-- INFORMATION PROVIDED follows --

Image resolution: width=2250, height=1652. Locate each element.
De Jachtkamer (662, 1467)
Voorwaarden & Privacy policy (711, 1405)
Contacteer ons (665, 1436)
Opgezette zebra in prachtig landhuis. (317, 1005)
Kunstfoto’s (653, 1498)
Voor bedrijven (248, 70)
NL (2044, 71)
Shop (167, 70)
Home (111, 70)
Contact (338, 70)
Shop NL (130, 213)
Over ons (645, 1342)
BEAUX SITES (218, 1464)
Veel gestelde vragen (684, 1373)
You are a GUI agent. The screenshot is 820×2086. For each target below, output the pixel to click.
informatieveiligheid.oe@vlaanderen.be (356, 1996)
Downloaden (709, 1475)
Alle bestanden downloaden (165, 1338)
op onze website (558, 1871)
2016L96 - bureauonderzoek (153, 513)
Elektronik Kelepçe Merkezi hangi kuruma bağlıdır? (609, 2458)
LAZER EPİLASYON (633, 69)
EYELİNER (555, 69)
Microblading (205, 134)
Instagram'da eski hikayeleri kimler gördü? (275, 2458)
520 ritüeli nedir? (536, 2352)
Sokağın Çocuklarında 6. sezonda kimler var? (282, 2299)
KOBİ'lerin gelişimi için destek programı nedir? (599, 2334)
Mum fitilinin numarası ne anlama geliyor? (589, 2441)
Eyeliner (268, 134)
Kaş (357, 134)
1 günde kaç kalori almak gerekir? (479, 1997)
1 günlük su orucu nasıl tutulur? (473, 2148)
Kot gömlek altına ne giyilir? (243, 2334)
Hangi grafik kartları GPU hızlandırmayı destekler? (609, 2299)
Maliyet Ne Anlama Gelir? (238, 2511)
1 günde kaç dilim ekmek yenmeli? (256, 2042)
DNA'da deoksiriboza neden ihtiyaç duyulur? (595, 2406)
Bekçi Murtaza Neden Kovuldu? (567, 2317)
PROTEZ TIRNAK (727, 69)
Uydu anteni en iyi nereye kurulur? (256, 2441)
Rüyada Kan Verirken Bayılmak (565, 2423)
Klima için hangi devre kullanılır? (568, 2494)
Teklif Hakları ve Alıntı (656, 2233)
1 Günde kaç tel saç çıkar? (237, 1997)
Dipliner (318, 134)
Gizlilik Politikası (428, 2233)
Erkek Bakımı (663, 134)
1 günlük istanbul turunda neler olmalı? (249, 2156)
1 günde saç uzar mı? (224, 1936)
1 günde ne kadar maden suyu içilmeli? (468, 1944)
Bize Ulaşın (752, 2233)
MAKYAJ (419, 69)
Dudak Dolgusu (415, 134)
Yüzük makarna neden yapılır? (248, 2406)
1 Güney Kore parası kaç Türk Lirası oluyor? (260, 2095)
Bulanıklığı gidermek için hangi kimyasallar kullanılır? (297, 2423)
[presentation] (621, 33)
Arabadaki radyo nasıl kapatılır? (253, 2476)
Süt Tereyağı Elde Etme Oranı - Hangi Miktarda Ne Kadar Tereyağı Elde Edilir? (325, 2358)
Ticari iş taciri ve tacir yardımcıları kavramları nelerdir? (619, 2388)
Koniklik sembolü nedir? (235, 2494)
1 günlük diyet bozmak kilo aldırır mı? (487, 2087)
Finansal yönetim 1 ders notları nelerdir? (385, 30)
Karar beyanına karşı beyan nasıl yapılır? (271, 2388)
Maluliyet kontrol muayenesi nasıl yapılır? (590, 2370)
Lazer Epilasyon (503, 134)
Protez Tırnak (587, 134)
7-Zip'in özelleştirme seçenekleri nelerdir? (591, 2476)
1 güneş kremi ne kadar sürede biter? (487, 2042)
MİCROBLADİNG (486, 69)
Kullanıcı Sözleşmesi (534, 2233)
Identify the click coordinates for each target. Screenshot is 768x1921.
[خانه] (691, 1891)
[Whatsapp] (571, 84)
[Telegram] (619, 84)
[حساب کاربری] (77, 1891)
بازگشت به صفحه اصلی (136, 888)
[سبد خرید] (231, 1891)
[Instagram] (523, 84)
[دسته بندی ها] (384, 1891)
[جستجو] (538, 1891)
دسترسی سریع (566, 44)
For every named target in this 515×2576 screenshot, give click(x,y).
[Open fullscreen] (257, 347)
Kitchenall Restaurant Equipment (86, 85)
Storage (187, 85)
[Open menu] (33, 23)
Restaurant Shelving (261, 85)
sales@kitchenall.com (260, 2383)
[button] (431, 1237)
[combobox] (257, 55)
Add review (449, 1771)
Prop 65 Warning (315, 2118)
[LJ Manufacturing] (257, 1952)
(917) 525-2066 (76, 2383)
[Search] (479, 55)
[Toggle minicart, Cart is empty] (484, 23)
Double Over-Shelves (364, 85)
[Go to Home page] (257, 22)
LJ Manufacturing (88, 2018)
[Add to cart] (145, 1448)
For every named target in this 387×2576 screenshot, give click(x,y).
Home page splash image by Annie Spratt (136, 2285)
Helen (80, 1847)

-- INFORMATION PROVIDED concluded --

HOW TO COMPLETE THIS TASK:
Return the lines of the listing where the string "günlük" appears.

TASK RESPONSE:
1 günlük su orucu nasıl tutulur? (473, 2148)
1 günlük istanbul turunda neler olmalı? (249, 2156)
1 günlük diyet bozmak kilo aldırır mı? (487, 2087)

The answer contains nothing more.